**Exercise materials**:

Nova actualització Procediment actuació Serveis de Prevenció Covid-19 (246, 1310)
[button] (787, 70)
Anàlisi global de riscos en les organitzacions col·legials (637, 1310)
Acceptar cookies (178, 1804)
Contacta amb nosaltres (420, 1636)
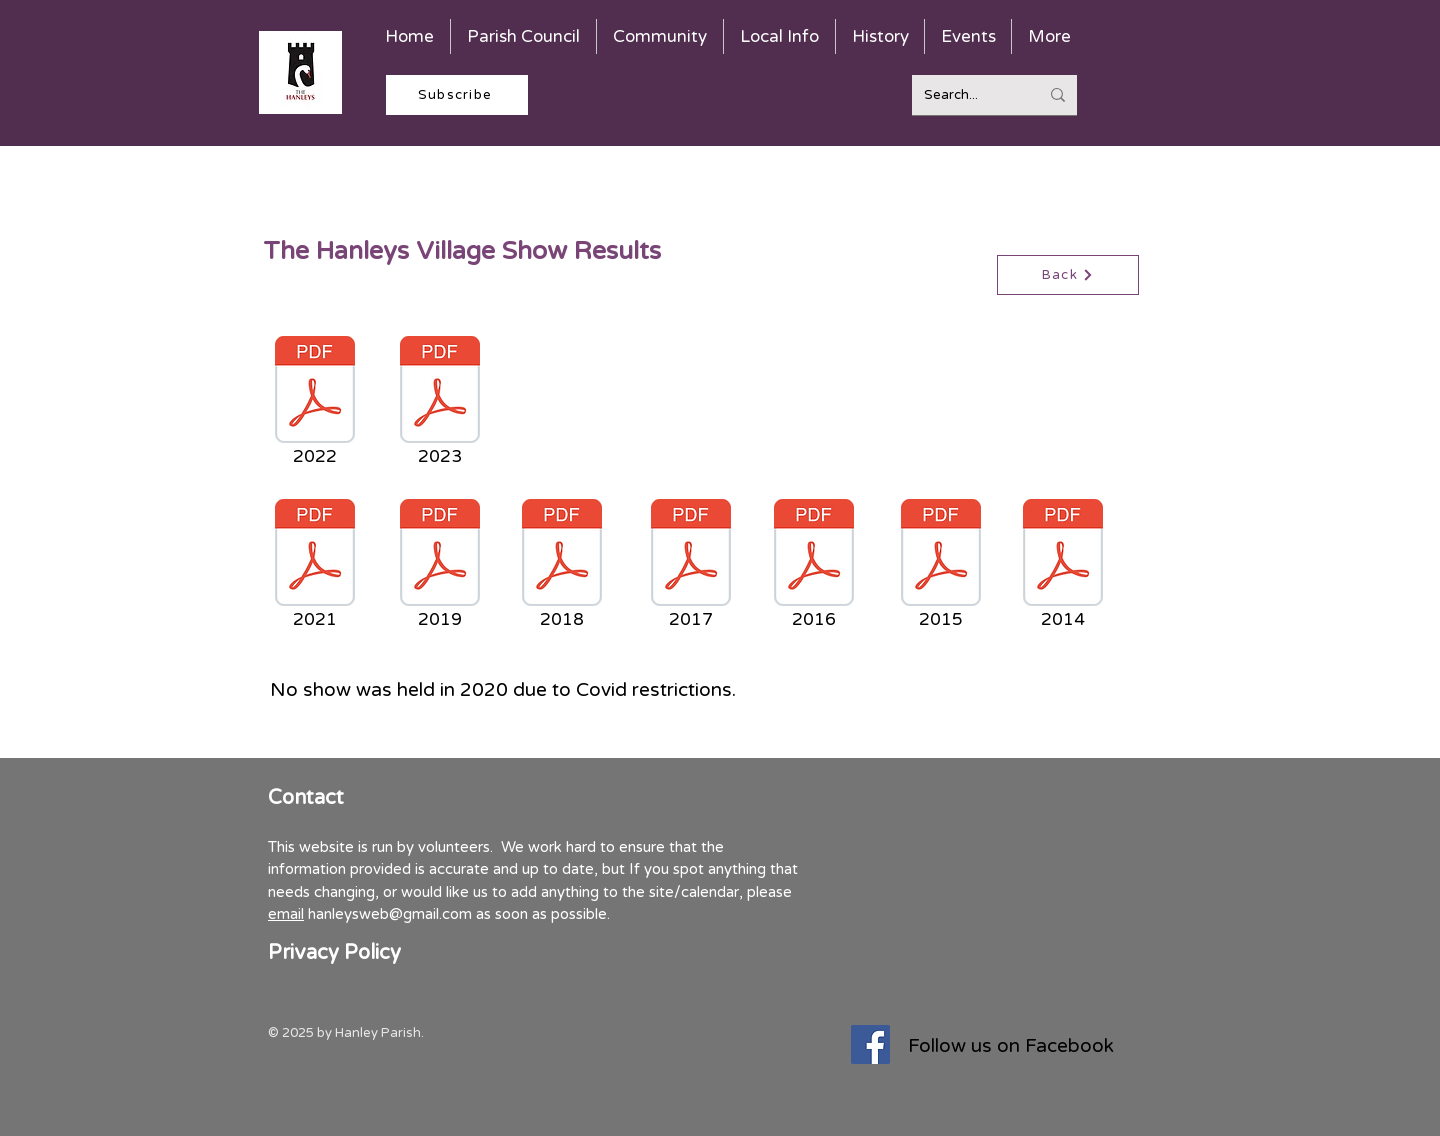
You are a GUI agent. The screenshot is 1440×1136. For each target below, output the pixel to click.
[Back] (1068, 275)
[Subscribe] (457, 95)
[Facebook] (870, 1044)
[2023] (440, 404)
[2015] (941, 567)
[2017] (691, 567)
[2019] (440, 567)
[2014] (1063, 567)
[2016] (814, 567)
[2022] (315, 404)
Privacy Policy (334, 953)
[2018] (562, 567)
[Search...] (966, 95)
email (286, 914)
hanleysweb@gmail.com (390, 914)
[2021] (315, 567)
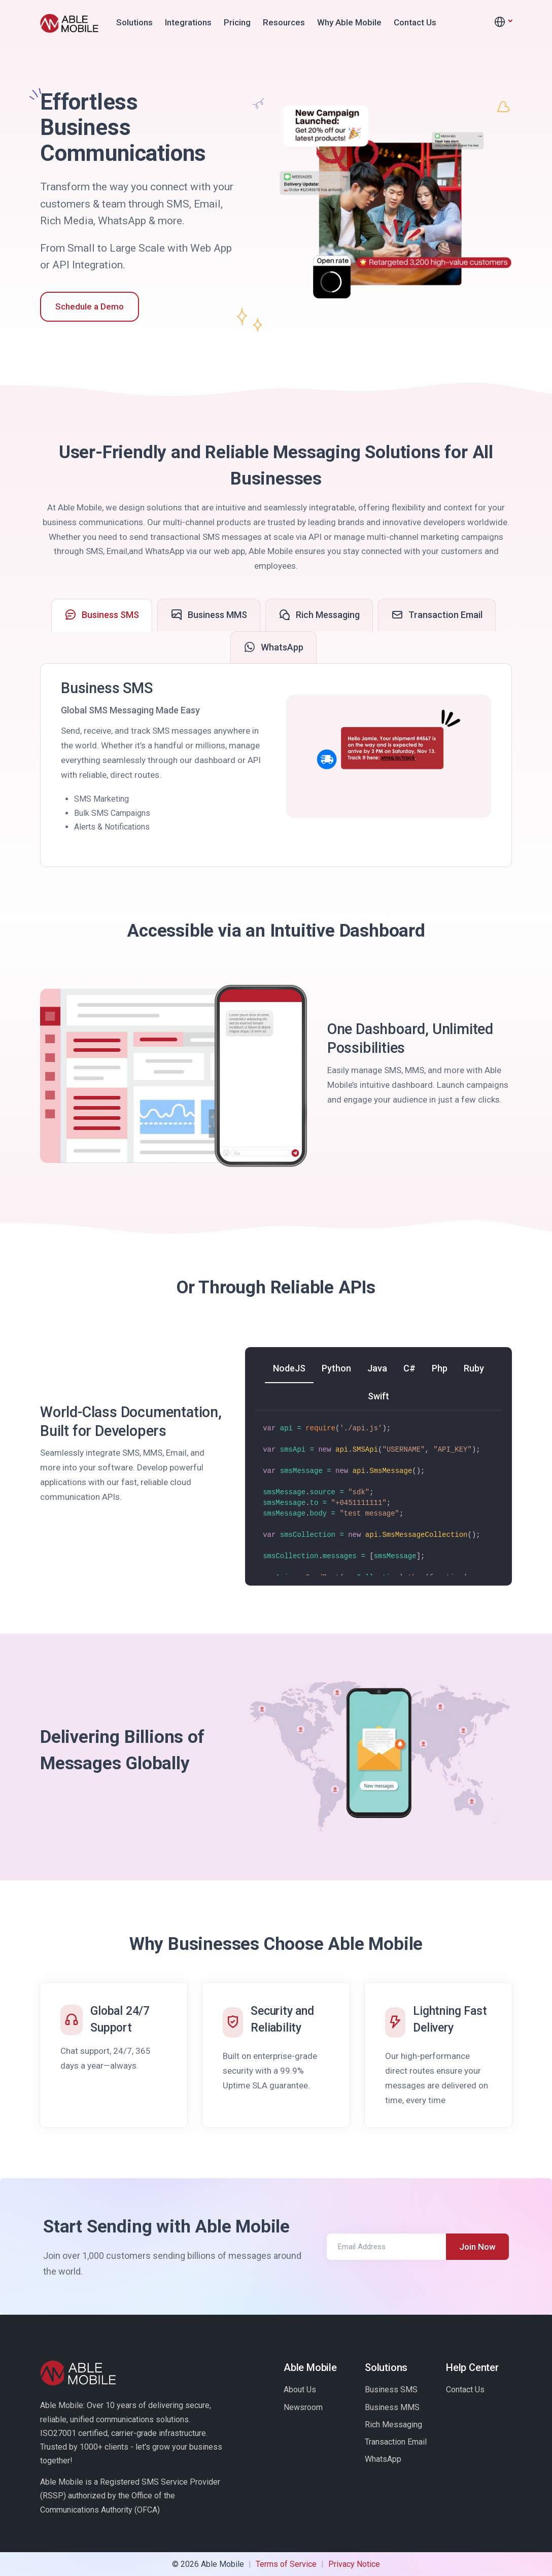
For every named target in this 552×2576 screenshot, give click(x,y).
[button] (503, 22)
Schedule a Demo (89, 306)
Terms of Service (286, 2564)
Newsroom (303, 2407)
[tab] (101, 615)
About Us (300, 2389)
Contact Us (415, 22)
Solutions (134, 22)
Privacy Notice (354, 2564)
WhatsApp (383, 2459)
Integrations (188, 22)
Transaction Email (396, 2442)
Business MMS (392, 2407)
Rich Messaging (393, 2424)
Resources (284, 22)
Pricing (237, 22)
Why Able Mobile (349, 22)
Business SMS (391, 2389)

**Exercise**:
Count the lines above that contain the string "target", and give only the number.

**Expected answer**:
2